China has accused the United States of “creating security risks” and “undermining regional stability” following the transit of an American warship in the Taiwan Strait.
A Chinese military spokesman in a statement on Tuesday said Beijing will take all necessary steps to counter threats and provocations, and safeguard its national sovereignty and territorial integrity.
Earlier in the day, the US Seventh Fleet, with headquarters in Japan, said the passage of the Arleigh Burke-class guided missile destroyer USS Milius through the Taiwan Strait was a routine transit.
The latest transit came days after US President Joe Biden and his Chinese counterpart Xi Jinping traded barbs over Taiwan, among other issues, during a rare virtual summit.
The voyage, the 11th declared freedom of navigation exercise of the year, “demonstrates the US commitment to a free and open Indo-Pacific,” it said in a statement.
During the high-octane meeting, Xi cautioned Biden that encouraging Taiwanese independence would amount to “playing with fire,” according to reports.
US warships regularly conduct military exercises in the strait, prompting China to accuse Washington of stoking regional tensions and destabilizing the waters of South China Sea.
Tensions between China and the US over latter’s meddling in Chinese Taipei have escalated recently.
China has threatened to punish Chinese Taipei’s pro-independence “diehard” politicians over criminal charges and warned to ban their visit to the mainland as tensions between the two sides spiked to their highest level in years.
Taiwanese group penalized
Meanwhile, China has slapped fine on the mainland subsidiaries of a major Taiwanese industrial group over regulatory and legal violations, including environmental protection rules, Chinese media said Tuesday.
China’s official Xinhua news agency announced that Taiwan’s Far Eastern Group, one of the largest conglomerates in Chinese Taipei, was fined more that $13 million.
The action against the group comes amid Beijing’s warning that it will crack down on the pro-independence camp in Taiwan while the self-ruled island grows closer to the US and European Union.
The Taipei-based conglomerate is a major donor to the island’s election campaigns, according to media reports.
The Taiwan Affairs Office (TAO) spokeswomen, Zhu Fenglian, said that Beijing “would never allow people who support Taiwan independence and damage cross-strait relations to make money on the mainland.”
Zhu said that companies from the island have been told they need to draw a line between themselves and Taiwanese pro-independence factions.
“The vast number of Taiwanese companies need to tell the right from the wrong, stand firm on their position, while drawing the line against ‘Taiwan independence splittist forces’,” she said in a statement Monday.
The statement came in response to a question about whether the punishment the Taiwanese business group received was connected to China’s efforts to sanction pro-independence Taiwanese politicians.
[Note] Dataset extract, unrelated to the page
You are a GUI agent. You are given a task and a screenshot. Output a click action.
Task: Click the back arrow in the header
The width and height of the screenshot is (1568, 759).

However, she did not draw a direct connection between business violations and political pressure on the self-ruled region.
China regards Taiwan as a breakaway region that must one day be reunited with the mainland. Beijing has never ruled out the use of force to bring the island under its direct control.
China claims sovereignty over the Chinese Taipei, and under the “One China” policy, almost all world countries recognize that sovereignty. However, the country has been self-ruled since 1950.
The situation has become particularly tense since Tsai Ing-Wen took over the helm in Taiwan in 2016. She has maintained that Taiwan is independent and not part of China.